▶ [REQUIRED ACTION]: Records follow. Print exactly the lines from the one that has "This screenshot has height=680, width=580." through the one that has "Task: Click the paper", inclusive, and omit the pictures.

(Screenshot grounding data)
============================================================

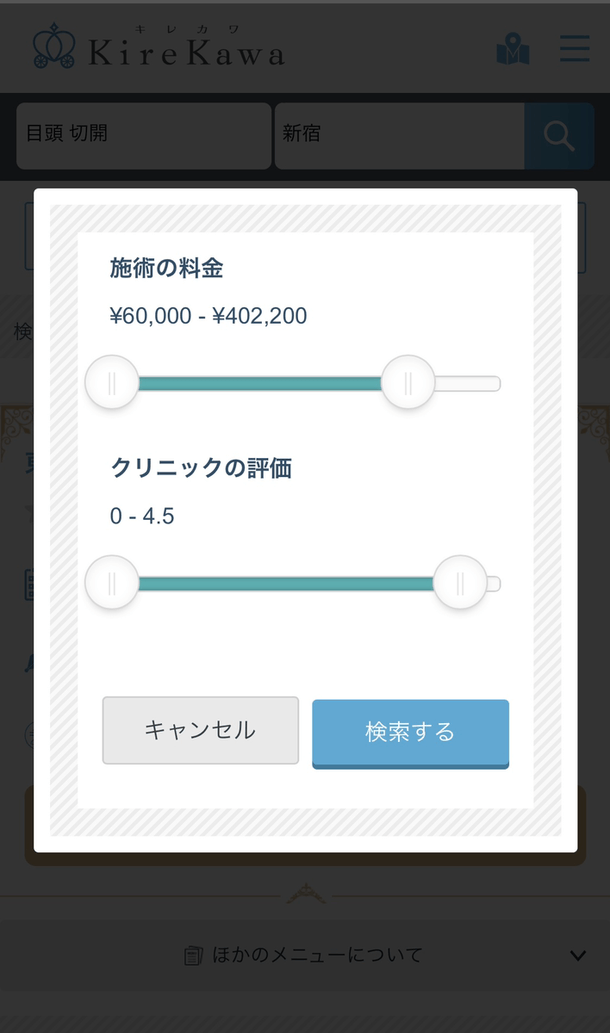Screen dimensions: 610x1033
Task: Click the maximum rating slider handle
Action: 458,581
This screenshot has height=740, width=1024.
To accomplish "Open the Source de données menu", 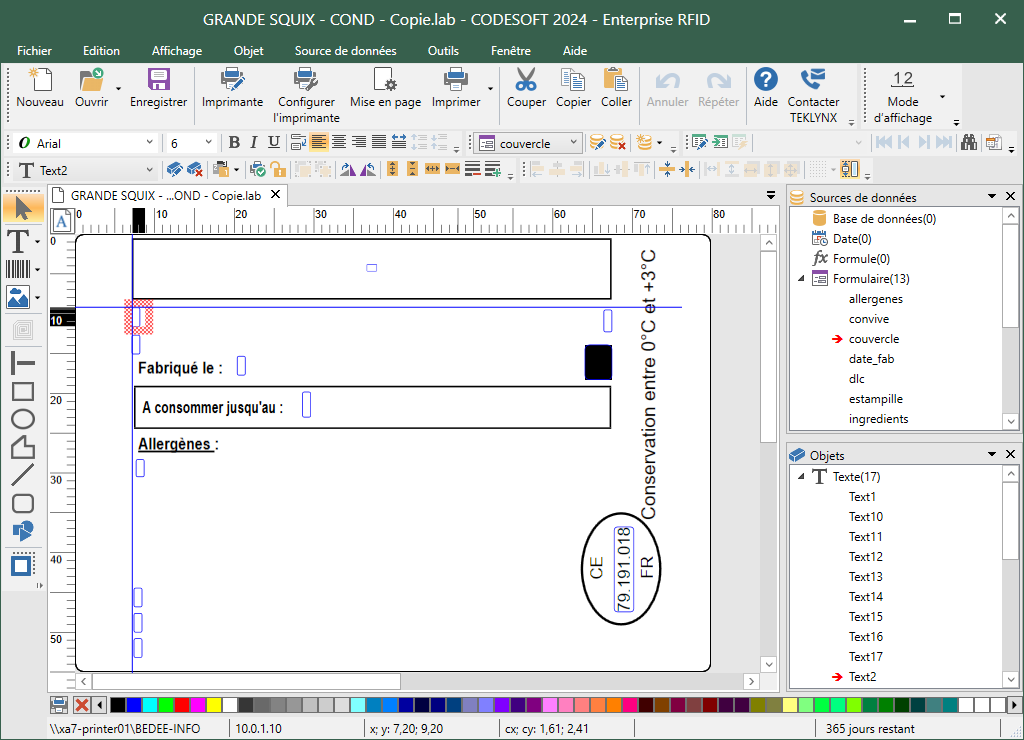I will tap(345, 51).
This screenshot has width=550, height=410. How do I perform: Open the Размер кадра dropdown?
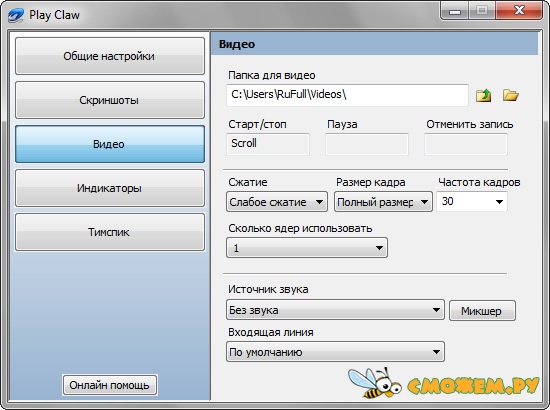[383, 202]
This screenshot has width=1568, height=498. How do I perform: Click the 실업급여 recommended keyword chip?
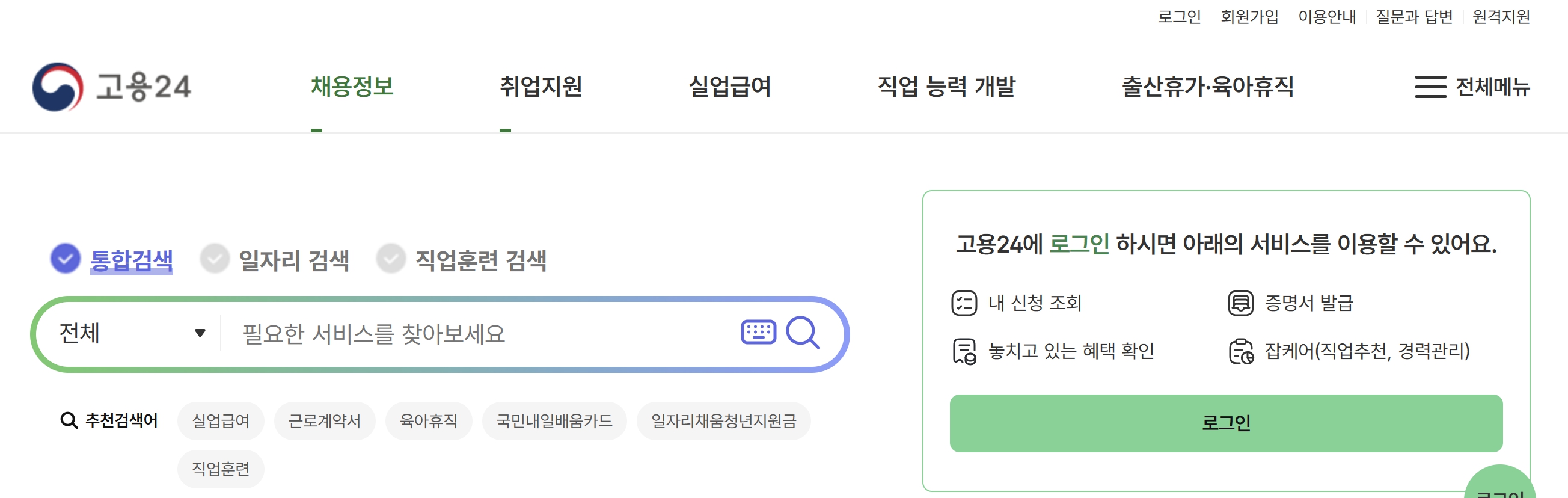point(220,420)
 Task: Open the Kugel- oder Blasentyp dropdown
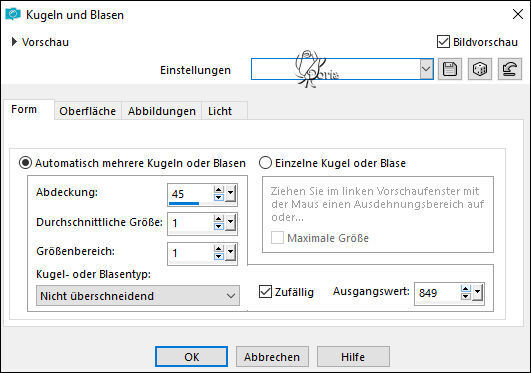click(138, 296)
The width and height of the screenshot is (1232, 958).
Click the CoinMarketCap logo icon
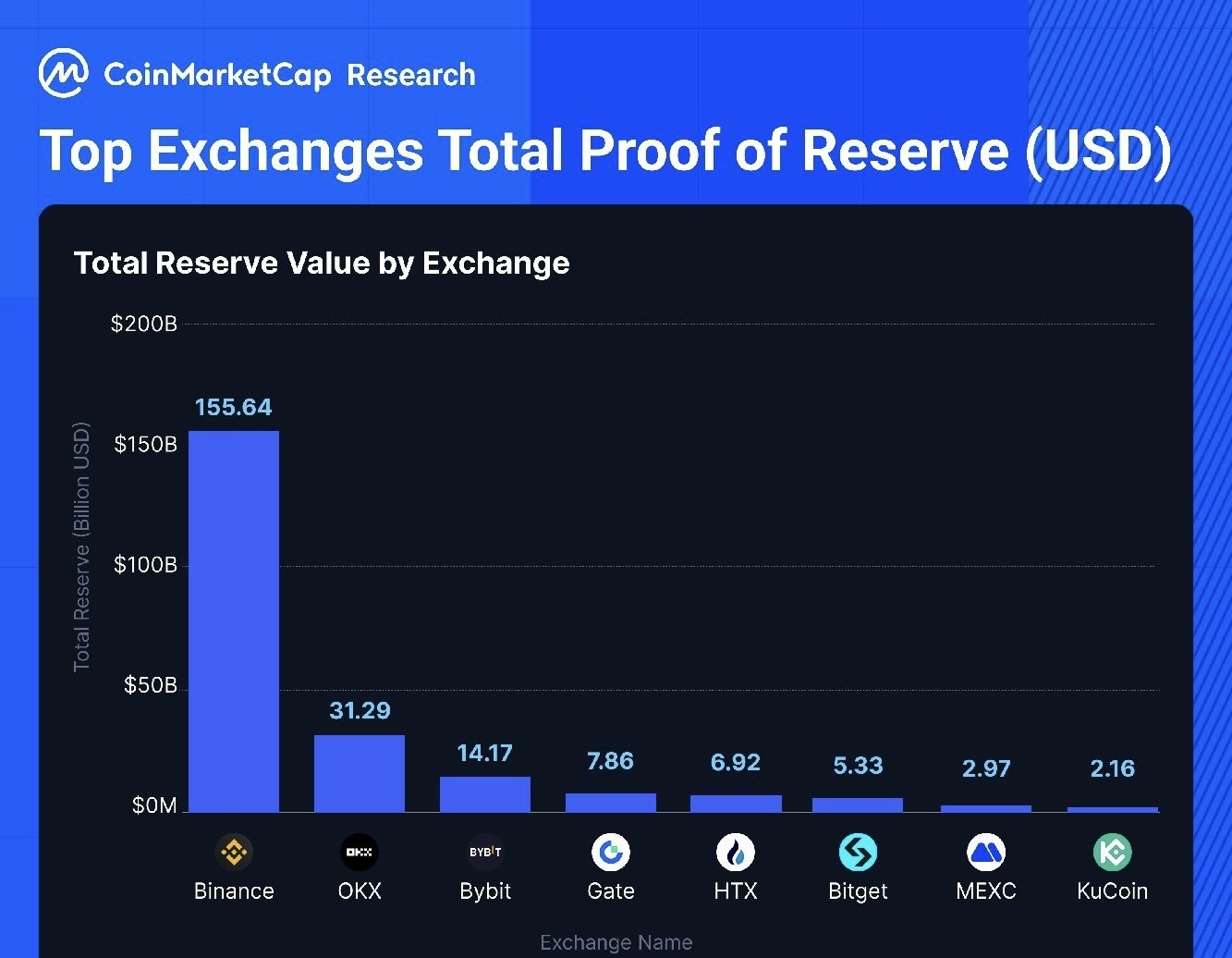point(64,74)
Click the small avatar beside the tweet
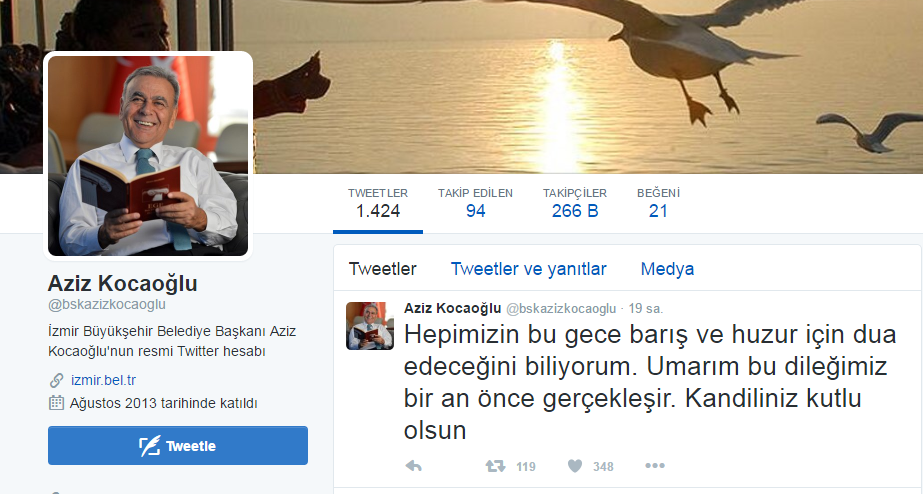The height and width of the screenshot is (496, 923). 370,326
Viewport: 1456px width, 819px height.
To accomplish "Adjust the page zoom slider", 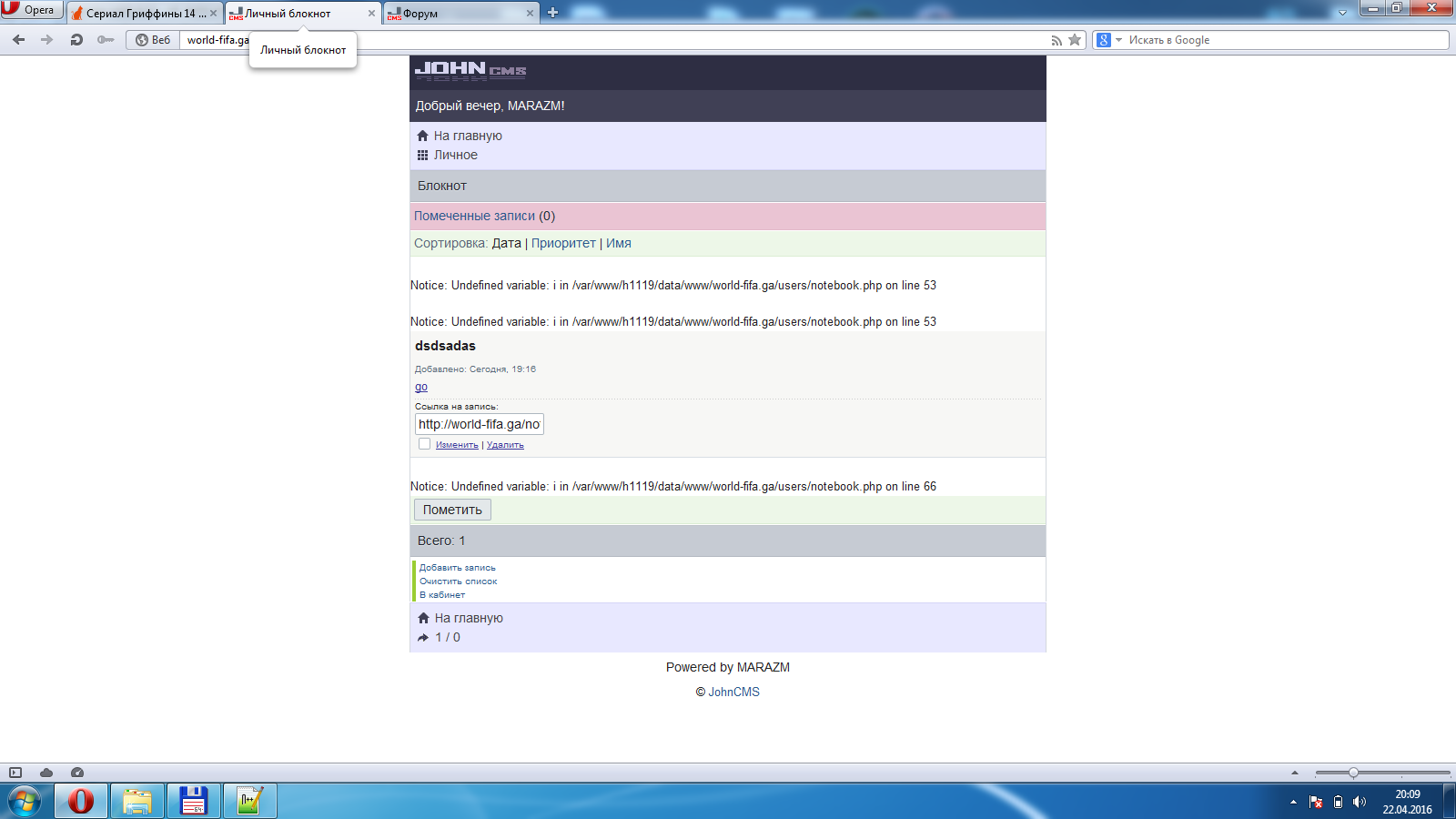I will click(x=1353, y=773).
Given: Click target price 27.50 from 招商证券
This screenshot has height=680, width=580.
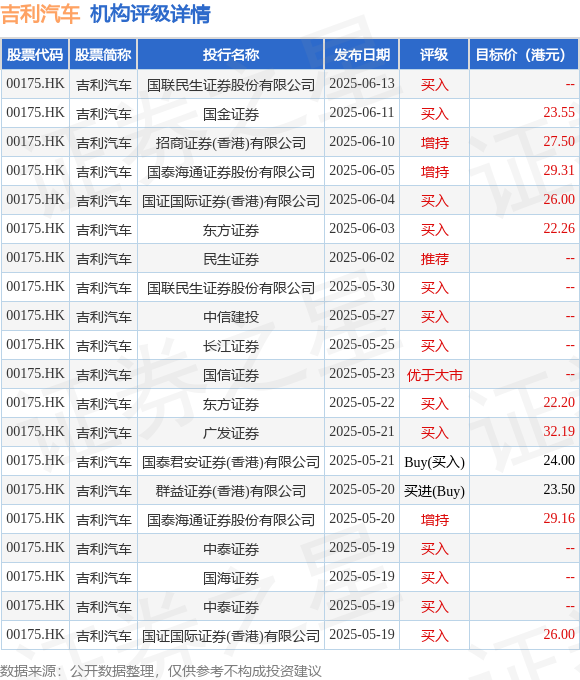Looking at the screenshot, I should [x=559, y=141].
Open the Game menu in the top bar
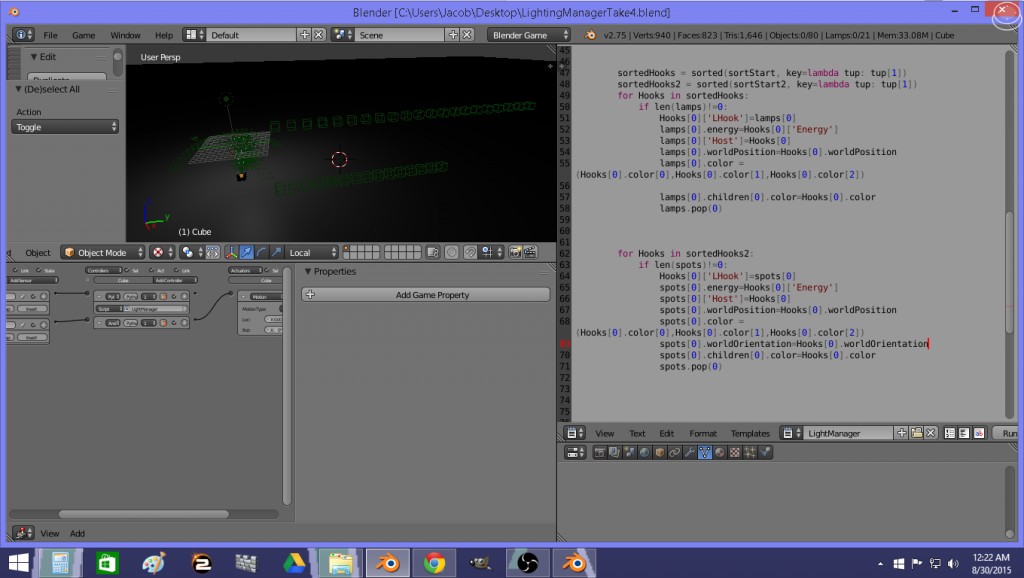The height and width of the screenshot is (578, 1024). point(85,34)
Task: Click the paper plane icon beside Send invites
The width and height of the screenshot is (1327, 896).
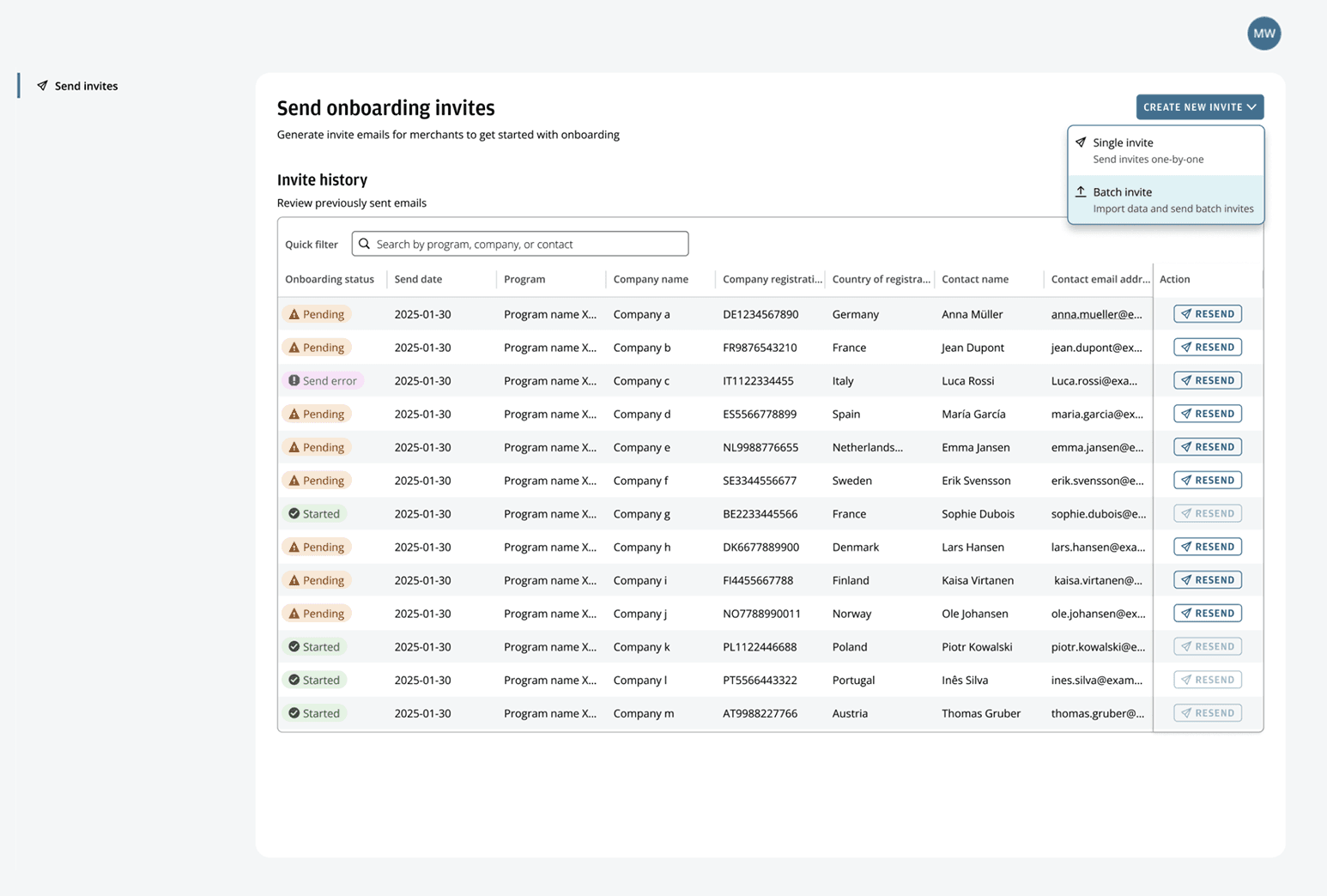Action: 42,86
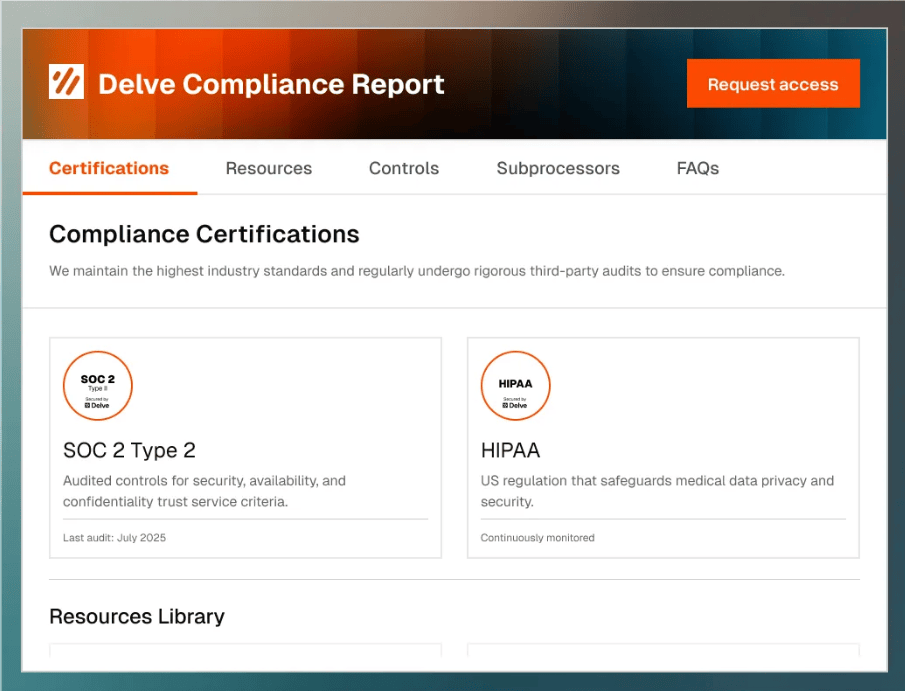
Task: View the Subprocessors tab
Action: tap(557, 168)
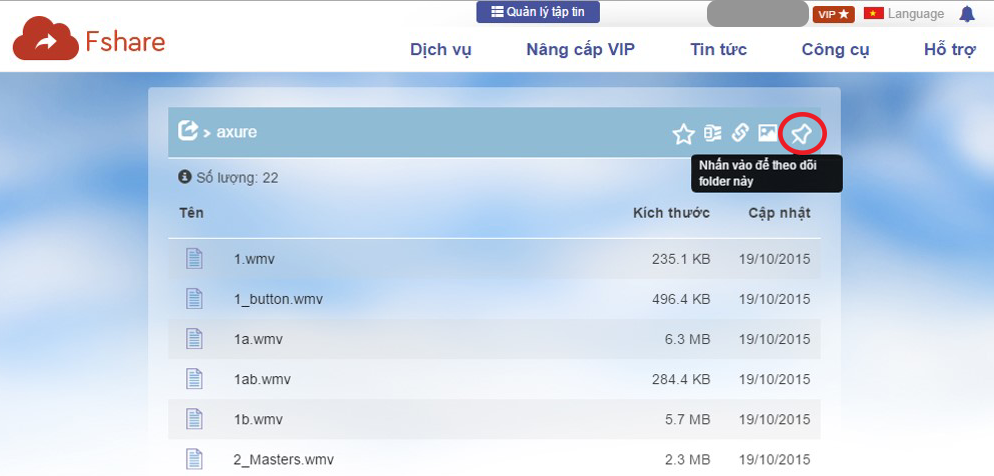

============================================================

▶ [SOLUTION BELOW]:
This screenshot has height=680, width=580.
Looking at the screenshot, I should [x=559, y=141].
Open the Game menu in the top bar
The height and width of the screenshot is (578, 1024). point(85,34)
Task: Click the paper plane icon beside Send invites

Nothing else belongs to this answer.